Champurrado, that thick and frothy Mexican hot chocolate with the spicy kick.
Popular during Christmas and Día de Muertos (The Day of The Dead), each recipe is steeped heavily in family tradition.
Questions as to which spice blends or what is the best brand of chocolate, crafting the perfect champurrado has become the catalyst for many culinary disputes.
In our version, we attempt to keep true to the classic elements, while introducing the seasonal notes of nut and orange.
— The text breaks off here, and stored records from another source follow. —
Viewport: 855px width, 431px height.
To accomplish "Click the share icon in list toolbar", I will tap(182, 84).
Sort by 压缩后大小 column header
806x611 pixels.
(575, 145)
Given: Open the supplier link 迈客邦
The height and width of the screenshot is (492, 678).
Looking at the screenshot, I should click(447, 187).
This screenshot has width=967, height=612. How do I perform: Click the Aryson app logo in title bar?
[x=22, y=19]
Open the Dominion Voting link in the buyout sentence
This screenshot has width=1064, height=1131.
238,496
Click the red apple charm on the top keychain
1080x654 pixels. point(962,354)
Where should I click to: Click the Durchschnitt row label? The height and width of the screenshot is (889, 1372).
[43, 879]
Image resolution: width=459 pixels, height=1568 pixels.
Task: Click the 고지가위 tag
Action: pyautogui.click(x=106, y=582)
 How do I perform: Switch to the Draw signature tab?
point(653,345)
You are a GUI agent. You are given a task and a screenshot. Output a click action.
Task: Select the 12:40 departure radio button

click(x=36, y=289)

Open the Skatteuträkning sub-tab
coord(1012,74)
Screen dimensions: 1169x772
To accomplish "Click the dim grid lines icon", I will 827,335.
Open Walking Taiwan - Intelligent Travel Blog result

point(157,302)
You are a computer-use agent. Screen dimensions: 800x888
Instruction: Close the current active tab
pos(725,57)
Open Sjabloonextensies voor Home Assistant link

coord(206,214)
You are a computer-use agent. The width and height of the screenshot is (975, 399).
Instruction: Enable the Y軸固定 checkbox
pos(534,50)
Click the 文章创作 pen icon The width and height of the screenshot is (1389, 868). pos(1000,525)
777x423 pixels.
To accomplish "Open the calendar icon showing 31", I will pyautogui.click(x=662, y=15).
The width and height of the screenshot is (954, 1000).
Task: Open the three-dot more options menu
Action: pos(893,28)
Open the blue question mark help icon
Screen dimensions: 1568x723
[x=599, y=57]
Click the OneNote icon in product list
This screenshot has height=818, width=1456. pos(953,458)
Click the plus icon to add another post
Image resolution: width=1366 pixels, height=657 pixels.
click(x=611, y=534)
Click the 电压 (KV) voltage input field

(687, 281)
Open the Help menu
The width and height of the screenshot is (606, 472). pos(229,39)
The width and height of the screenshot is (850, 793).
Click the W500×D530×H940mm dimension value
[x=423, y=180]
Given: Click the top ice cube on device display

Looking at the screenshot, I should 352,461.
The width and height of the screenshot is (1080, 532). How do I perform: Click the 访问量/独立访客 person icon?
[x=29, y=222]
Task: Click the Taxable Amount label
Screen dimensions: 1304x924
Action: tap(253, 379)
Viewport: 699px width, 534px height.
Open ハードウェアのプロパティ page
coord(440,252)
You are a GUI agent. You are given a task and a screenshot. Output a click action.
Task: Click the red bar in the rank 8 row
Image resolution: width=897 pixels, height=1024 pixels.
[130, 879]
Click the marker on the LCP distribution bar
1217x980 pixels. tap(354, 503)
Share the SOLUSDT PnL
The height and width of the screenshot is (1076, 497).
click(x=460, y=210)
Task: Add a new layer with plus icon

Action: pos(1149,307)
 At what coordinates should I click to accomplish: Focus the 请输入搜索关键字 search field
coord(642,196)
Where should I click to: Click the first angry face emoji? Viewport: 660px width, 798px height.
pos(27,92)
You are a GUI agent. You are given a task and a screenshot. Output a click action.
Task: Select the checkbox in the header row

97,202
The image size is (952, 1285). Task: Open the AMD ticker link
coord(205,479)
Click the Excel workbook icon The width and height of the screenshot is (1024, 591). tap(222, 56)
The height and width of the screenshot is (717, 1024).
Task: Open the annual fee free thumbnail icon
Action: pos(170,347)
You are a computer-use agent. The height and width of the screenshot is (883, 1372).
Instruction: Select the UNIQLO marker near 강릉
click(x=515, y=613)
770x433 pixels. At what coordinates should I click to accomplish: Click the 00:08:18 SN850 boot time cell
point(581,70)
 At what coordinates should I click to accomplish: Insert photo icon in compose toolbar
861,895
Jalisco Hot Chocolate (Champurrado)
1 Cup of Champurrado
1 1/2 oz. of Olmeca Altos Tequila
1 Dashes Bitter Truth Drops-and-Dashes Nut Bitters
1 Dash Regans’ Orange Bitters
1 Tsp. Arbol Chile powder
1 Tsp. Shaved Chocolate
Pour 1 cup of hot frothed champurrado in mug, adding 1/2 oz tequila, along with one dash each of nut and orange bitters. Garnish with cocktail pick of ground arbol or cayenne dusted marshmallow and shaved chocolate.
1/4 cup Masa harina (corn flour)
2 Cups Water
2 Cups Milk
2 Cinnamon Sticks
2 Star Anise
1 Tsp. Arbol Chili powder
2 Tablets of Ibarra Chocolate
2 Tbsp. Piloncillo
Place water, cinnamon sticks, star anise and arbol powder in saucepan and bring to light boil. Carefully remove anise and cinnamon.
Slowly add masa (corn flour) and whisk until fully dissolved.
Add milk, chopped chocolate and piloncillo stirring to mixture until smoothly incorporated.
Whisk until frothed and serve warm. Makes 4 cups.